**THE TASK:**
Look through the entries. Copy each line that has the word "سورة".

**DATA FOR THIS TASK:**
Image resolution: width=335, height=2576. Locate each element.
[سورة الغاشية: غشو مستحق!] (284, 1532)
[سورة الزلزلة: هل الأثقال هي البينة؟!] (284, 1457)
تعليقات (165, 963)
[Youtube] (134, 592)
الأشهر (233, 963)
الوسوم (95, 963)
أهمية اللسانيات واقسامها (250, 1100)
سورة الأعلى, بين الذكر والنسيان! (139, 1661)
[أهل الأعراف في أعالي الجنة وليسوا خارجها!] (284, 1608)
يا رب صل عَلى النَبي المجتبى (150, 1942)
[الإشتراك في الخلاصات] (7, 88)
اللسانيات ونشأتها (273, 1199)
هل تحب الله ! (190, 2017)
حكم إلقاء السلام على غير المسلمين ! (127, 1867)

**WORKED SOLUTION:**
[سورة الغاشية: غشو مستحق!] (284, 1532)
[سورة الزلزلة: هل الأثقال هي البينة؟!] (284, 1457)
سورة الأعلى, بين الذكر والنسيان! (139, 1661)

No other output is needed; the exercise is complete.